* [What needs to be done]
Retype the part of the records below that opens with the line containing "You are a computer-use agent. The image size is (1017, 478)." and closes with the line containing "click(157, 4)", keeping every line exactly the same.

* [Item-finding records]

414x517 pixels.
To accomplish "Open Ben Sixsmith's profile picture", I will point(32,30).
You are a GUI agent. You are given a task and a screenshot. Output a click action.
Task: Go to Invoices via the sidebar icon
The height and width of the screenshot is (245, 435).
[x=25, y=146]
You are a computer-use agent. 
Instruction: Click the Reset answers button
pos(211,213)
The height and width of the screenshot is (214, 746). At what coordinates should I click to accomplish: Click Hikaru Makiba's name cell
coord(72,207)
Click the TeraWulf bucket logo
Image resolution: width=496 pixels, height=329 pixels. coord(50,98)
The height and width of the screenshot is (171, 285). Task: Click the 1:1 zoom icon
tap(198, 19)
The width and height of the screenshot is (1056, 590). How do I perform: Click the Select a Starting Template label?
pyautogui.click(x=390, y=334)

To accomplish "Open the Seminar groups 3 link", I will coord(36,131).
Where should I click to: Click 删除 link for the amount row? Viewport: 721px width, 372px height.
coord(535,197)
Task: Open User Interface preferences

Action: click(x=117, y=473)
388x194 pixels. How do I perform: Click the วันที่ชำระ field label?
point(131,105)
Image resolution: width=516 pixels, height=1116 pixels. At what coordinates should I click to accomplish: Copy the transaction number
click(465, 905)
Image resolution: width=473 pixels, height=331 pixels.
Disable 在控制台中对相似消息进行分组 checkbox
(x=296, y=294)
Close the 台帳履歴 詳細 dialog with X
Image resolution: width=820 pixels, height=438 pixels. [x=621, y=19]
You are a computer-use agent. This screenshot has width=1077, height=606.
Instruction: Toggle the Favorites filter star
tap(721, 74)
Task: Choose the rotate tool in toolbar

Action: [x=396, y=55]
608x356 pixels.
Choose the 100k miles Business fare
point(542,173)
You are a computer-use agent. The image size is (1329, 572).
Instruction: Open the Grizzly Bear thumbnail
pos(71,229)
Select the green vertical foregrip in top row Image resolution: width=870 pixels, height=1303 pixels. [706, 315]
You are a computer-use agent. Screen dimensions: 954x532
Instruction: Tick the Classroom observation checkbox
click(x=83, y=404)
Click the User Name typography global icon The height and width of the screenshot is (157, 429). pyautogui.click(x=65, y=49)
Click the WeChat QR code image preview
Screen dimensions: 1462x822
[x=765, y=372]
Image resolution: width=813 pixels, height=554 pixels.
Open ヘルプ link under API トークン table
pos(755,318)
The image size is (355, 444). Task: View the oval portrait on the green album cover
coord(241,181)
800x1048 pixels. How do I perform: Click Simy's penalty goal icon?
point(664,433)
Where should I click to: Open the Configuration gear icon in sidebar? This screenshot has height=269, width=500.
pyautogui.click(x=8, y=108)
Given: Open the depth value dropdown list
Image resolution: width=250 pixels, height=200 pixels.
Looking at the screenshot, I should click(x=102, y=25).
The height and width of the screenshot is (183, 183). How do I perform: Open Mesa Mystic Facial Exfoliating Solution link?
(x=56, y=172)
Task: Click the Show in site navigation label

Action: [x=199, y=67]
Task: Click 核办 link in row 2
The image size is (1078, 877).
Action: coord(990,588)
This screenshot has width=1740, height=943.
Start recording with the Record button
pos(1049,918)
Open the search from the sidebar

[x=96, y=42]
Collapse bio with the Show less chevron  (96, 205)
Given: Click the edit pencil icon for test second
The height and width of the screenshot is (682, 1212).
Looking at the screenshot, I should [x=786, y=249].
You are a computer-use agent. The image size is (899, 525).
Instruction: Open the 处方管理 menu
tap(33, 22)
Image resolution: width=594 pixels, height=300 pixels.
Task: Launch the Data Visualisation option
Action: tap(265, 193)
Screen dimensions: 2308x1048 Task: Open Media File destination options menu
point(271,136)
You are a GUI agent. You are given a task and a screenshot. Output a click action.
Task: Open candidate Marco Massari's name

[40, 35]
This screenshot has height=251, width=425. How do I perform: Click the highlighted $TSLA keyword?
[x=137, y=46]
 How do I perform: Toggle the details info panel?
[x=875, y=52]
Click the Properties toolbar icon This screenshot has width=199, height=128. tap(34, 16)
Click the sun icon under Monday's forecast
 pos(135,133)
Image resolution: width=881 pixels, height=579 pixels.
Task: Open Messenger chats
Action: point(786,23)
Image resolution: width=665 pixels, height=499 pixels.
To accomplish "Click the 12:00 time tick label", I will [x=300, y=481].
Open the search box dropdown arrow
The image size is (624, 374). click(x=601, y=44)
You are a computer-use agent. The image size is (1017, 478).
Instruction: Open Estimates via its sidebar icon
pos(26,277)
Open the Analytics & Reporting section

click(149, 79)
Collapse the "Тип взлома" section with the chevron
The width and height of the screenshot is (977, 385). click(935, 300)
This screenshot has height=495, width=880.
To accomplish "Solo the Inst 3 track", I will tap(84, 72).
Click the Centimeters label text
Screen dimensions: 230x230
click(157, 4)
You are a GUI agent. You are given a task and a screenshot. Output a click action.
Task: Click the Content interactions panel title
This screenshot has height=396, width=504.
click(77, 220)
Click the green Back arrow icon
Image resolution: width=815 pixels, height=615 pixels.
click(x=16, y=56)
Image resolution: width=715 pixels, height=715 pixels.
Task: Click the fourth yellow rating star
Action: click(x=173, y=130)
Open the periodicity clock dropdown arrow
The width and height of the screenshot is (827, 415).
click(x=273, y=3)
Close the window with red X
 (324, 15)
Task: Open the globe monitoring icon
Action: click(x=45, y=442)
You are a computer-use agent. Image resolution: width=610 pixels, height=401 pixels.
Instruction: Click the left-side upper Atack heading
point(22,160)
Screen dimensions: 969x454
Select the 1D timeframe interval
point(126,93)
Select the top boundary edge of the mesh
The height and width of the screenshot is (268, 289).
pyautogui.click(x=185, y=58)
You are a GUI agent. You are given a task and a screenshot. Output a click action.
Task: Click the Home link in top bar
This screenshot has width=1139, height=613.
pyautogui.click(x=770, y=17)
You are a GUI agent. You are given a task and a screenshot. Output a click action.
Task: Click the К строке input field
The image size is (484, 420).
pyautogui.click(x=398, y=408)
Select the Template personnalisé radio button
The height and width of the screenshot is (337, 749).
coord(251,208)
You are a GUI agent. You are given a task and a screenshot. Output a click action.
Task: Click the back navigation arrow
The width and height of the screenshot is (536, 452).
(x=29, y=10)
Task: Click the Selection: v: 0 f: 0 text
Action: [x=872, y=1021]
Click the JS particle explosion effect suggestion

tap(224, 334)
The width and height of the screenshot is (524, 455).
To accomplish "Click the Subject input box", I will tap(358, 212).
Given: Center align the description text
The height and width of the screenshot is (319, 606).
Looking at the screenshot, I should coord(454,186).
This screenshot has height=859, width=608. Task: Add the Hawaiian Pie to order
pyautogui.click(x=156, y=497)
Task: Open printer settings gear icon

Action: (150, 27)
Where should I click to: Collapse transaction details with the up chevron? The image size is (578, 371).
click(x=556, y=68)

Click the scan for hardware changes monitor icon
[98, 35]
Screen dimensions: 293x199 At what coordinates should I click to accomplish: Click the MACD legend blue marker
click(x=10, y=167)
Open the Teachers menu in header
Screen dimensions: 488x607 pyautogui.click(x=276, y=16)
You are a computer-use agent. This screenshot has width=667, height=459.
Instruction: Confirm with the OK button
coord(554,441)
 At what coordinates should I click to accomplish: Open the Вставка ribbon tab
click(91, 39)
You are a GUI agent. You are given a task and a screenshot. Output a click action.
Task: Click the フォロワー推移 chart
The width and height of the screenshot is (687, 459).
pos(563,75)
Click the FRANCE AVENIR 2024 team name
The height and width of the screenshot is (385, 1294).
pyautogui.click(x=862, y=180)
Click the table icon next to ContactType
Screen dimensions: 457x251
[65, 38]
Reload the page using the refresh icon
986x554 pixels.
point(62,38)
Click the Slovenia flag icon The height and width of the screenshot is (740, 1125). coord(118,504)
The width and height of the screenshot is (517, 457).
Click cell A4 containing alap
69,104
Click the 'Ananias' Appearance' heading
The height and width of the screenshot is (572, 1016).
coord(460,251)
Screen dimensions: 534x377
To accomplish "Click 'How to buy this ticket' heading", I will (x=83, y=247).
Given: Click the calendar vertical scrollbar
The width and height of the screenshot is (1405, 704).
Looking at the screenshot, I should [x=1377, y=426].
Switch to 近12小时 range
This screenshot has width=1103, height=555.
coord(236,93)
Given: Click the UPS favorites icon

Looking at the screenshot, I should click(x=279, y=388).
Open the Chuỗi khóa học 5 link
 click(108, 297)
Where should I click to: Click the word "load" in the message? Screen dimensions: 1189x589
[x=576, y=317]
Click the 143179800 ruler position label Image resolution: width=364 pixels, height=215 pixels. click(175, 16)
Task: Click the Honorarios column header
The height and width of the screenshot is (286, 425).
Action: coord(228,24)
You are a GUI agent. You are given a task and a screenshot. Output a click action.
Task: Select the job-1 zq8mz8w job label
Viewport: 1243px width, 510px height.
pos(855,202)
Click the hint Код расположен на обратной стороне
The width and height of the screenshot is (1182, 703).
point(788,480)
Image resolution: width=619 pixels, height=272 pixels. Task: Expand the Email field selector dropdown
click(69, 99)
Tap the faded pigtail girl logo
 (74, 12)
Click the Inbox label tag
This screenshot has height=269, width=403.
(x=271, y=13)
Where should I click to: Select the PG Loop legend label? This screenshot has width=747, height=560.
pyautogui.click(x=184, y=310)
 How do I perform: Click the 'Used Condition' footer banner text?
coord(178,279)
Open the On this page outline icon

* [Answer for this exercise]
You are a computer-use agent. The image size is (1017, 478).
Instruction: Open Estimates via its sidebar icon
pos(26,277)
Open the Analytics & Reporting section

click(149, 79)
Collapse the "Тип взлома" section with the chevron
The width and height of the screenshot is (977, 385). click(935, 300)
This screenshot has height=495, width=880.
To accomplish "Solo the Inst 3 track", I will tap(84, 72).
Click the Centimeters label text
Screen dimensions: 230x230
click(157, 4)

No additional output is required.